Wednesday, 11 May 2011

Song of the Sheep - such sweet dependence

I suppose I could pontificate on the recent elections - making the usual tribal noises about what a good result it was for Dave, expressing delighted shock at Labour's Scottish mauling and suppressing a gentle snigger at the poor showing of the Liberal Democrats. Oh yes, and skipping around going 'weeee' at the defeat of the awful proposal to introduce an 'alternative vote' system for electing MPs.

But no. I think I'll talk about sheep instead. Or rather about how we cluster and clump out of instinct. How when told something is a 'bestseller', we are more inclined to buy and why addressing you personally - even in a clunky Reader's Digest style - makes you like me more. It is in this flock tendency that the roots of collectivism lie - we don't like to be left out, to feel that others may find us odd or strange. To reject or resist collectivism seems un-natural, painful even as we expose ourselves to the pointing finger of the crowd.

It is odd therefore that so many sheep-like collectivists consider themselves to be outsiders, radicals, challengers to the orthodox. When in truth, the very opposite is true - the self-proclaimed promoters of the alternative are the promoters of dependence. Of a life dominated by sheep cake rather than climbing the hill. So much of the anger we see is the rage of the child finally forced to stand on his own feet - a cry against the terror of independence.

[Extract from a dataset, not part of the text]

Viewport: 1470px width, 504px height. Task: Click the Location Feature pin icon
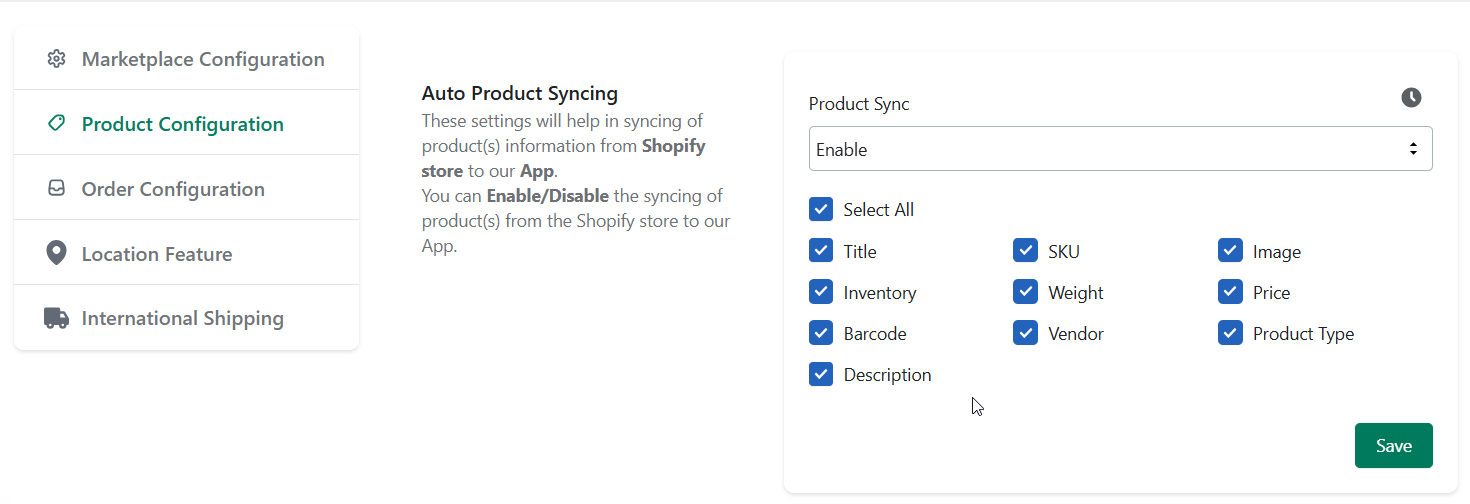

Rather than placing our boots on the land, lifting our heads and crying liberty, we opt for the comforting thought that some benign authority watches over us. And we rail against those who choose another path - either made possible by wealth or created by the great spirit of the contrary. We say to these people that they are greedy, or selfish, or inconsiderate. We criticise such independence - pointing our fingers and telling them that they are rejecting god or killing the planet or condemning through their independence some other human to a life of misery.

However I'm with one poet who said:

I never did, I never did,
I never did like "Now take care, dear!"
I never did, I never did,
I never did want "Hold-my-hand";
I never did, I never did,
I never did think much of "Not up there, dear!"
It's no good saying it.
They don't understand.

1 comment:

Frosty said...

Wise words, thank you.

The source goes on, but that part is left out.